Wilson had recently expressed an interest in cleaning up the property and removing old items that needed to be cleared away, she said.
"He seemed helpful," she said.
Some people in the city are mad at him, she said.
Jonathon Taylor, a spokesperson for the Public Security Department, said more than 25 investigators had been directly involved in the case, including 17 FBI officials, from several authorities.
Johnson-Barr's body was found about a mile outside the city in the tundra, Taylor said.
It was about half a mile from Devil's Lake, the city's water source, about 1,000 feet from Loop Road, Richards said.
On Saturday, experts described the scene in which Johnson-Barr's body was found, and searched the tundra for clues. Her body is being sent to the State Examiner for review, Taylor said.

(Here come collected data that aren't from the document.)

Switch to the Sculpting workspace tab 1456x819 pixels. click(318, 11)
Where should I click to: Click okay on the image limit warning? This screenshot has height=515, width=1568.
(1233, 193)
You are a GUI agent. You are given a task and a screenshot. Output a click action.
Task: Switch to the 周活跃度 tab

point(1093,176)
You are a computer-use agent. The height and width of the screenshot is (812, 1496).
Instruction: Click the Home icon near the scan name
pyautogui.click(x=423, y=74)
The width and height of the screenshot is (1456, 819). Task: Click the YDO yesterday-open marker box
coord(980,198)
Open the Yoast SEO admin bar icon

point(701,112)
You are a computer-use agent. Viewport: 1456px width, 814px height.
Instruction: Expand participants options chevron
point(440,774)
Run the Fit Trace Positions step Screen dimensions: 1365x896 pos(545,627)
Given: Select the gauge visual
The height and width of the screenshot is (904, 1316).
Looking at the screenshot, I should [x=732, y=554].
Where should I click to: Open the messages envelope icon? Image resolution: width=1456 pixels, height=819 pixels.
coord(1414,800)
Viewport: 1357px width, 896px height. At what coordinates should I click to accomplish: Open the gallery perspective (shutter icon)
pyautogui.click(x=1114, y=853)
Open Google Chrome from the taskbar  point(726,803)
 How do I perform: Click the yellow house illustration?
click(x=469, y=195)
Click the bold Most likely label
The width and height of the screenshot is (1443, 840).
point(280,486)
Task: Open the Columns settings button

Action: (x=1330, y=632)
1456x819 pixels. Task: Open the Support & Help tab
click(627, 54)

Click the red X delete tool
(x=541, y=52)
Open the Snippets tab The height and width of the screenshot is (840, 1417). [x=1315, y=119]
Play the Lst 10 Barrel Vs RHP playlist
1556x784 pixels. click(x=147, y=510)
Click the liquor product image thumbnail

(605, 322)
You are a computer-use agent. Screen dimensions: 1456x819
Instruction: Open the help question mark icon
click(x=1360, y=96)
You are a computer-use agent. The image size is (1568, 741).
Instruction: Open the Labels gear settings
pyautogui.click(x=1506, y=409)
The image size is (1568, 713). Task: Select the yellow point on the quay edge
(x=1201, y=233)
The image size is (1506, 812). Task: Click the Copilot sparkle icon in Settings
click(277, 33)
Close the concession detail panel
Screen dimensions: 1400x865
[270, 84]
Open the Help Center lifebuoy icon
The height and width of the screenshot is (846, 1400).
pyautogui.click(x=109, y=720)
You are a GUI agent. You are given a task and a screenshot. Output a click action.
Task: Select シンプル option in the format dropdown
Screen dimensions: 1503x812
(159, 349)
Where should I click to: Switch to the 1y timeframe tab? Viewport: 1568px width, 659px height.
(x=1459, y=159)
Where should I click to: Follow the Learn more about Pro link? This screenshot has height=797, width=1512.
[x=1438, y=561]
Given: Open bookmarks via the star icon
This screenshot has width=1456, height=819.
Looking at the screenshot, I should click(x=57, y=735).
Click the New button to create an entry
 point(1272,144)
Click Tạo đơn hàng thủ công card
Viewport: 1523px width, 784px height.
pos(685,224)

One question that investigators investigate is how long Johnson-Barr's body was there, he said.
Dozens of seekers had visited the city and surrounding areas for days on end, from planes, four-wheelers, feet and boats. Teams with search dogs came from other Alaska communities.
Johnson-Barr's cell phone was found "on the street" about half a mile from the park, according to Kotzebue police chief Thomas Milliette.
Taylor did not explain what specifically led to the discovery of Johnson-Barr's body.
But the evidence surrounding the investigation provided a break that helped find her, he said.
"Based on evidence and the investigation, they added extra canvases, and then their bodies were found," said Taylor.
The discovery was a blow to the community after the long, emotional search, residents said.
"The whole city is exhausted, grieving," Richards said. "But they are also relieved that they have found them with bitter sweetness, they are trying to go forward and be there for the family."
On the GoFundMe website, a fund was set up for Johnson-Barr's family, said Nasruk Carl Weisner, president of the district assembly. On Saturday night, nearly $ 17,000 had been raised in five days.
"There are a lot of people who want to contribute something that is out of town and aware of the tragedy, which is an opportunity for them to help the family," Weisner said.